(Dataset entries)
··········

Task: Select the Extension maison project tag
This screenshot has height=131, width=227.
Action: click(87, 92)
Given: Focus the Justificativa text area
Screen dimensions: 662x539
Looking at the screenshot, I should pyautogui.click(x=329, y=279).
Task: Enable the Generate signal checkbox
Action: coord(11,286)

··········

Work task = Once the records end, copy them all again exactly.

Written reply =
Task: Select the Extension maison project tag
This screenshot has height=131, width=227.
Action: click(87, 92)
Given: Focus the Justificativa text area
Screen dimensions: 662x539
Looking at the screenshot, I should pyautogui.click(x=329, y=279).
Task: Enable the Generate signal checkbox
Action: coord(11,286)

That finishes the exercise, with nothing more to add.